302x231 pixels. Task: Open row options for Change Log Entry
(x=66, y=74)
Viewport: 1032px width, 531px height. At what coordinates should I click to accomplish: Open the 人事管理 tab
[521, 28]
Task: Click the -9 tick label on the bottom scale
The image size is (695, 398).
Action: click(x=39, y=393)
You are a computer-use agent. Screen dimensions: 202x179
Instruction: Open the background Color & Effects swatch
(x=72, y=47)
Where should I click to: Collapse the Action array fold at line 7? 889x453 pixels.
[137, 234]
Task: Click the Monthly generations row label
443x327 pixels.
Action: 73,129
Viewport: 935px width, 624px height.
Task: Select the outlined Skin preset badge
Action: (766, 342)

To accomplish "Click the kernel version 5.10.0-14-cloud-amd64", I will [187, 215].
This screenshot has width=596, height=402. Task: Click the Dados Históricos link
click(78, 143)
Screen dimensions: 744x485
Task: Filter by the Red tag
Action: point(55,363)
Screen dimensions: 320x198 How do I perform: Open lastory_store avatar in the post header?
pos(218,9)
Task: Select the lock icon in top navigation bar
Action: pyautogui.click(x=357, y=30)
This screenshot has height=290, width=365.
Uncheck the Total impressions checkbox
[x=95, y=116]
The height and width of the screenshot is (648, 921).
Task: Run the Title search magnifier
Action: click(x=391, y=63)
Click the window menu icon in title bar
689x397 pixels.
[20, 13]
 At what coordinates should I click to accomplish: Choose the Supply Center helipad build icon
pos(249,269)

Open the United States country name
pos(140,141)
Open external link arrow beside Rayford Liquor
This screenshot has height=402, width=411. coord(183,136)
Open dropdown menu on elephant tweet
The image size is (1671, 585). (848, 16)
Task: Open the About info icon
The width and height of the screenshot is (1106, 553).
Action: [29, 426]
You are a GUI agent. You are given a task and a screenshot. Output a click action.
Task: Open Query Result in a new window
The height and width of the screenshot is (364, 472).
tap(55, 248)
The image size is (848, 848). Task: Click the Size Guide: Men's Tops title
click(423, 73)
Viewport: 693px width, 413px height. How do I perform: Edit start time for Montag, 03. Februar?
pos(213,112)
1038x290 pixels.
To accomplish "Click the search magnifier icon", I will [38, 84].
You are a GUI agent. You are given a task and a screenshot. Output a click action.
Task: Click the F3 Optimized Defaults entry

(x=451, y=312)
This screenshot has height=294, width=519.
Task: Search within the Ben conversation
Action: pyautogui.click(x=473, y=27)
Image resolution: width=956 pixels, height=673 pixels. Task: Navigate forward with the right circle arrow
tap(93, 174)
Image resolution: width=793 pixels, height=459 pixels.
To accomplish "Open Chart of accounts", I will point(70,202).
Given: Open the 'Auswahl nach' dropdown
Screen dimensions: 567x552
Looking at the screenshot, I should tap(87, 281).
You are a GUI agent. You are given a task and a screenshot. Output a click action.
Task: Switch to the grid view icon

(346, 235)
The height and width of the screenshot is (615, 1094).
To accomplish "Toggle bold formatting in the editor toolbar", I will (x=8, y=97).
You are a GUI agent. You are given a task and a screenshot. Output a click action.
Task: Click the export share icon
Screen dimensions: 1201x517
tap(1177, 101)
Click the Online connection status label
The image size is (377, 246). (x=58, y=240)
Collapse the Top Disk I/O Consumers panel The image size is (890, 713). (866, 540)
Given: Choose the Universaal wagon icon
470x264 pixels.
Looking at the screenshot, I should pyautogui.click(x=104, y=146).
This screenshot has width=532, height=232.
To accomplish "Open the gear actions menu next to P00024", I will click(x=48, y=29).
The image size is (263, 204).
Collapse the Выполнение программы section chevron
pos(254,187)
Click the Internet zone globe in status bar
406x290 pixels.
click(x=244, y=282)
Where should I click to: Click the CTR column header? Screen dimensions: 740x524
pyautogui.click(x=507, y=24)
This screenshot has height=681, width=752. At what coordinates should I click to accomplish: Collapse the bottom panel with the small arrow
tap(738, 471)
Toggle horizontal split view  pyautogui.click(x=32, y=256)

· · ·

**Problem requirements:**
Write each line of the data above out again without altering a word.

**Answer box:**
302x231 pixels. Task: Open row options for Change Log Entry
(x=66, y=74)
Viewport: 1032px width, 531px height. At what coordinates should I click to accomplish: Open the 人事管理 tab
[521, 28]
Task: Click the -9 tick label on the bottom scale
The image size is (695, 398).
Action: click(x=39, y=393)
You are a computer-use agent. Screen dimensions: 202x179
Instruction: Open the background Color & Effects swatch
(x=72, y=47)
Where should I click to: Collapse the Action array fold at line 7? 889x453 pixels.
[137, 234]
Task: Click the Monthly generations row label
443x327 pixels.
Action: 73,129
Viewport: 935px width, 624px height.
Task: Select the outlined Skin preset badge
Action: (766, 342)

To accomplish "Click the kernel version 5.10.0-14-cloud-amd64", I will [187, 215].
This screenshot has width=596, height=402. Task: Click the Dados Históricos link
click(78, 143)
Screen dimensions: 744x485
Task: Filter by the Red tag
Action: point(55,363)
Screen dimensions: 320x198 How do I perform: Open lastory_store avatar in the post header?
pos(218,9)
Task: Select the lock icon in top navigation bar
Action: pyautogui.click(x=357, y=30)
This screenshot has height=290, width=365.
Uncheck the Total impressions checkbox
[x=95, y=116]
The height and width of the screenshot is (648, 921).
Task: Run the Title search magnifier
Action: click(x=391, y=63)
Click the window menu icon in title bar
689x397 pixels.
[20, 13]
 At what coordinates should I click to accomplish: Choose the Supply Center helipad build icon
pos(249,269)

Open the United States country name
pos(140,141)
Open external link arrow beside Rayford Liquor
This screenshot has height=402, width=411. coord(183,136)
Open dropdown menu on elephant tweet
The image size is (1671, 585). (848, 16)
Task: Open the About info icon
The width and height of the screenshot is (1106, 553).
Action: [29, 426]
You are a GUI agent. You are given a task and a screenshot. Output a click action.
Task: Open Query Result in a new window
The height and width of the screenshot is (364, 472).
tap(55, 248)
The image size is (848, 848). Task: Click the Size Guide: Men's Tops title
click(423, 73)
Viewport: 693px width, 413px height. How do I perform: Edit start time for Montag, 03. Februar?
pos(213,112)
1038x290 pixels.
To accomplish "Click the search magnifier icon", I will [38, 84].
You are a GUI agent. You are given a task and a screenshot. Output a click action.
Task: Click the F3 Optimized Defaults entry

(x=451, y=312)
This screenshot has height=294, width=519.
Task: Search within the Ben conversation
Action: pyautogui.click(x=473, y=27)
Image resolution: width=956 pixels, height=673 pixels. Task: Navigate forward with the right circle arrow
tap(93, 174)
Image resolution: width=793 pixels, height=459 pixels.
To accomplish "Open Chart of accounts", I will point(70,202).
Given: Open the 'Auswahl nach' dropdown
Screen dimensions: 567x552
Looking at the screenshot, I should tap(87, 281).
You are a GUI agent. You are given a task and a screenshot. Output a click action.
Task: Switch to the grid view icon

(346, 235)
The height and width of the screenshot is (615, 1094).
To accomplish "Toggle bold formatting in the editor toolbar", I will (x=8, y=97).
You are a GUI agent. You are given a task and a screenshot. Output a click action.
Task: Click the export share icon
Screen dimensions: 1201x517
tap(1177, 101)
Click the Online connection status label
The image size is (377, 246). (x=58, y=240)
Collapse the Top Disk I/O Consumers panel The image size is (890, 713). (866, 540)
Given: Choose the Universaal wagon icon
470x264 pixels.
Looking at the screenshot, I should pyautogui.click(x=104, y=146).
This screenshot has width=532, height=232.
To accomplish "Open the gear actions menu next to P00024", I will click(x=48, y=29).
The image size is (263, 204).
Collapse the Выполнение программы section chevron
pos(254,187)
Click the Internet zone globe in status bar
406x290 pixels.
click(x=244, y=282)
Where should I click to: Click the CTR column header? Screen dimensions: 740x524
pyautogui.click(x=507, y=24)
This screenshot has height=681, width=752. At what coordinates should I click to accomplish: Collapse the bottom panel with the small arrow
tap(738, 471)
Toggle horizontal split view  pyautogui.click(x=32, y=256)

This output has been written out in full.